SPOX: Ein Trainer, der Ihre Entwicklung seit vielen Jahren genau im Auge hat, ist Hoffenheims Ralf Rangick. Warum haben Sie ihm vor rund eineinhalb Jahren einen Korb gegeben, obwohl damals nicht abzusehen war, dass Sie in München einen Stammplatz bekommen?
Badstuber: Ich habe mitbekommen, dass Hoffenheim Interesse an mir gezeigt hat. Natürlich habe ich mich daraufhin mit einem Transfer beschäftigt, zumal es für jeden Jugendspieler schwierig ist, sich bei den eigenen Profis durchzusetzen.

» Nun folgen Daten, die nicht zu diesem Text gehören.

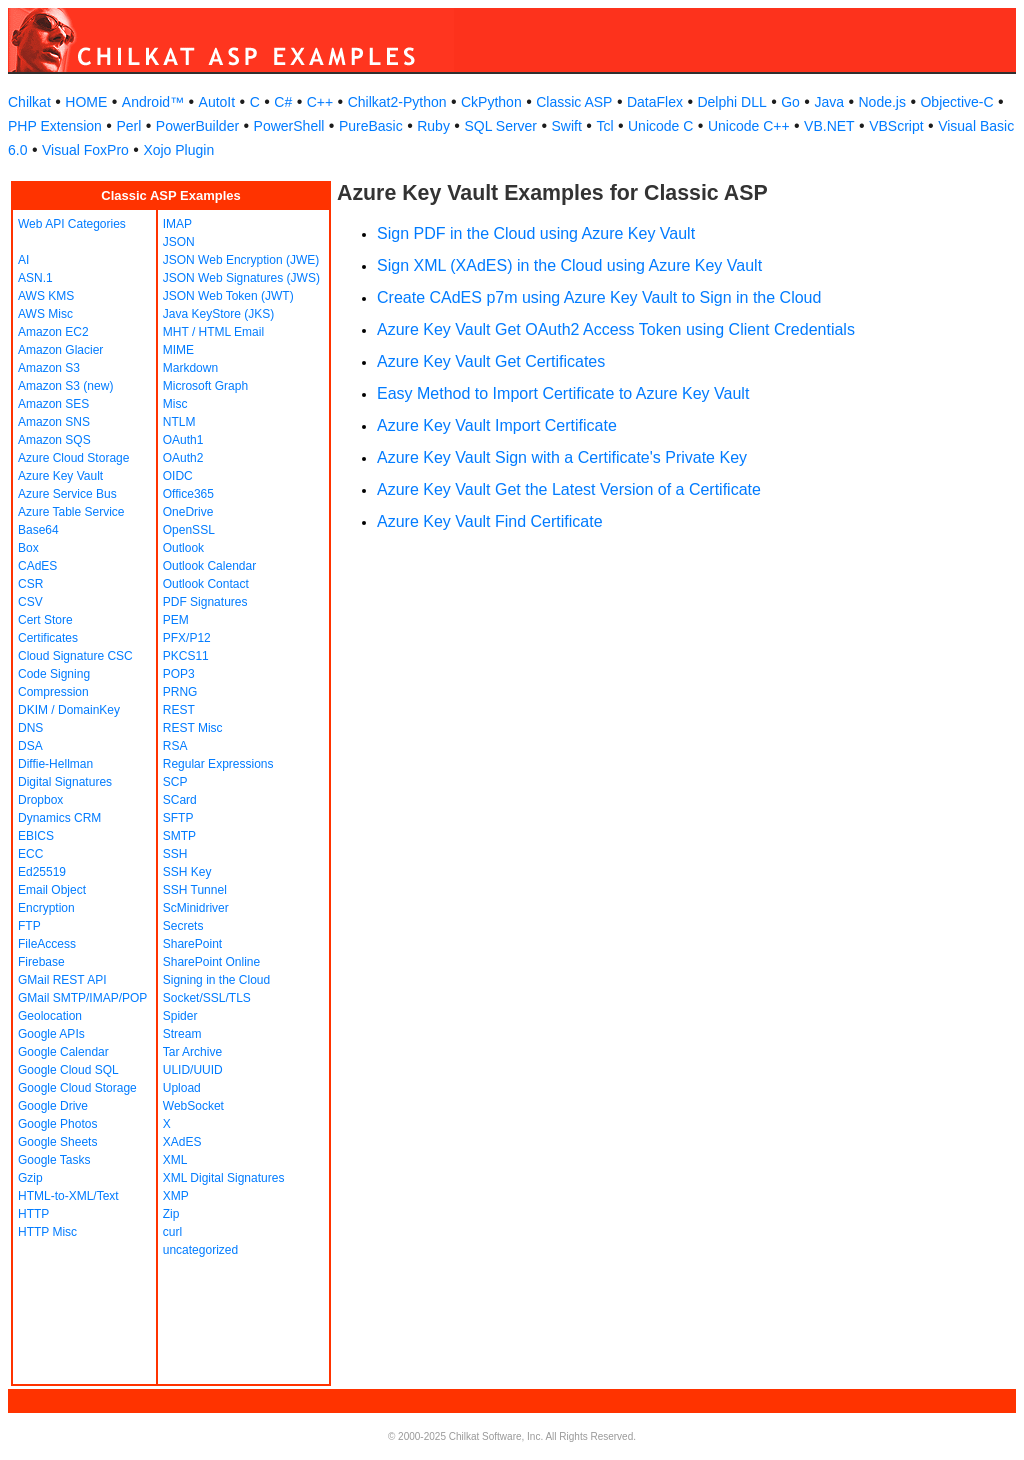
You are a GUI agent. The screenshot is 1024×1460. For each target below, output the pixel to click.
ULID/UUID (193, 1070)
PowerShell (289, 126)
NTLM (179, 422)
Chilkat (29, 102)
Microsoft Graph (205, 386)
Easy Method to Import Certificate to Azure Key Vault (563, 393)
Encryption (46, 908)
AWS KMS (46, 296)
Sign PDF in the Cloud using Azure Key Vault (536, 233)
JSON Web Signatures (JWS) (241, 278)
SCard (180, 800)
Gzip (30, 1178)
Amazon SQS (54, 440)
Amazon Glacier (60, 350)
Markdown (190, 368)
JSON (179, 242)
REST (179, 710)
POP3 (179, 674)
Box (28, 548)
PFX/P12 (187, 638)
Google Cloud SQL (68, 1070)
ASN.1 (35, 278)
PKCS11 (186, 656)
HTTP (33, 1214)
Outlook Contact (206, 584)
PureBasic (371, 126)
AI (23, 260)
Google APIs (51, 1034)
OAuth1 (183, 440)
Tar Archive (192, 1052)
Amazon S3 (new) (65, 386)
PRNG (180, 692)
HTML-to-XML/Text (68, 1196)
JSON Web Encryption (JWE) (241, 260)
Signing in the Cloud (216, 980)
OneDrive (188, 512)
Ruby (433, 126)
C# (283, 102)
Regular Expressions (218, 764)
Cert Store (45, 620)
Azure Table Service (71, 512)
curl (172, 1232)
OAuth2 (183, 458)
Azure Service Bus (67, 494)
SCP (175, 782)
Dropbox (40, 800)
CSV (30, 602)
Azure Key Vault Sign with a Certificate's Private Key (562, 457)
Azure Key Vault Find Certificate (490, 521)
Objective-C (956, 102)
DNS (30, 728)
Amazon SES (53, 404)
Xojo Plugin (178, 150)
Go (790, 102)
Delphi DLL (731, 102)
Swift (567, 126)
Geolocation (50, 1016)
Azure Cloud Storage (73, 458)
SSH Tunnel (195, 890)
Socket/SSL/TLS (207, 998)
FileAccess (47, 944)
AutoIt (217, 102)
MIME (178, 350)
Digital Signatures (65, 782)
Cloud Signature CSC (75, 656)
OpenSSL (189, 530)
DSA (30, 746)
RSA (175, 746)
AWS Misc (45, 314)
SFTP (178, 818)
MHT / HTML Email (213, 332)
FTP (29, 926)
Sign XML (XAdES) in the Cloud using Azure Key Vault (569, 265)
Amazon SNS (54, 422)
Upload (182, 1088)
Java (829, 102)
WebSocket (193, 1106)
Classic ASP (574, 102)
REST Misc (193, 728)
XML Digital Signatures (224, 1178)
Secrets (183, 926)
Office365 (188, 494)
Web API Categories (72, 224)
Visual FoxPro (85, 150)
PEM (176, 620)
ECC (30, 854)
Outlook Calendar (209, 566)
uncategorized (200, 1250)
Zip (171, 1214)
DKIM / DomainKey (69, 710)
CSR (30, 584)
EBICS (36, 836)
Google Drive (53, 1106)
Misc (175, 404)
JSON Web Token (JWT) (228, 296)
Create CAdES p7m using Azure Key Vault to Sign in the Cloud (599, 297)
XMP (176, 1196)
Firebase (41, 962)
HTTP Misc (47, 1232)
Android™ (153, 102)
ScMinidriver (196, 908)
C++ (320, 102)
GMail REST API (62, 980)
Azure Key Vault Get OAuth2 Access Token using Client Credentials (616, 329)
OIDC (178, 476)
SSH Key (187, 872)
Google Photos (57, 1124)
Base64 (38, 530)
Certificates (48, 638)
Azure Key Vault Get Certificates (491, 361)
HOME (86, 102)
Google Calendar (63, 1052)
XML (175, 1160)
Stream (182, 1034)
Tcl (604, 126)
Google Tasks (54, 1160)
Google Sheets (57, 1142)
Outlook (183, 548)
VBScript (896, 126)
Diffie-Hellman (55, 764)
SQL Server (500, 126)
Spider (180, 1016)
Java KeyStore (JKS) (218, 314)
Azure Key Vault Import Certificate (497, 425)
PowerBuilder (197, 126)
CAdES (37, 566)
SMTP (179, 836)
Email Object (52, 890)
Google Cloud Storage (77, 1088)
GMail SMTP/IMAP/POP (82, 998)
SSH (175, 854)
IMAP (177, 224)
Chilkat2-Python (397, 102)
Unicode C (660, 126)
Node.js (882, 102)
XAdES (182, 1142)
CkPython (491, 102)
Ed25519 (42, 872)
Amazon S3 (49, 368)
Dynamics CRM (59, 818)
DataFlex (655, 102)
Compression (53, 692)
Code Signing (54, 674)
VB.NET (829, 126)
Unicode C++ (749, 126)
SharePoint (192, 944)
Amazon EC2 (53, 332)
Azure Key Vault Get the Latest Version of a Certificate (569, 489)
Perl (128, 126)
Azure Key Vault (60, 476)
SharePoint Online (211, 962)
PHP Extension (55, 126)
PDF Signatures (205, 602)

Aber es war immer mein größter Traum, für den FC Bayern zu spielen, und so etwas gibt man nicht so schnell auf. Eine entscheidende Rolle hat auch der Trainerwechsel von Jürgen Klinsmann zu Louis van Gaal gespielt. Ich habe damals die Chance gesehen, dass etwas gehen könnte, obwohl mich damals kaum jemand gekannt hat. Van Gaal war ja bekannt dafür, dass er nicht auf Namen achtet und die Karten immer neu mischt. Im Nachhinein habe ich die bestmögliche Entscheidung getroffen, in dem ich in München geblieben bin.
SPOX: Ihr verstorbener Vater Hermann Badstuber hat in der Jugendabteilung des VfB Stuttgart mit Rangnick gearbeitet, später war er der Lehrmeister von Thomas Tuchel. "Hermann hat sich zu einer sportlichen Vaterfigur für mich entwickelt", sagte der Mainz-Trainer im SPOX-Interview. Stehen Sie mit ihm in Kontakt?
Badstuber: Kontakt haben wir nicht, aber wenn wir uns wie vor eineinhalb Wochen sehen, verstehen wir uns sehr gut. Thomas hat unglaublich viel Ahnung von Fußball und seine Arbeit wird völlig zu Recht von allen Seiten gelobt. Er bleibt ein guter Freund der Familie.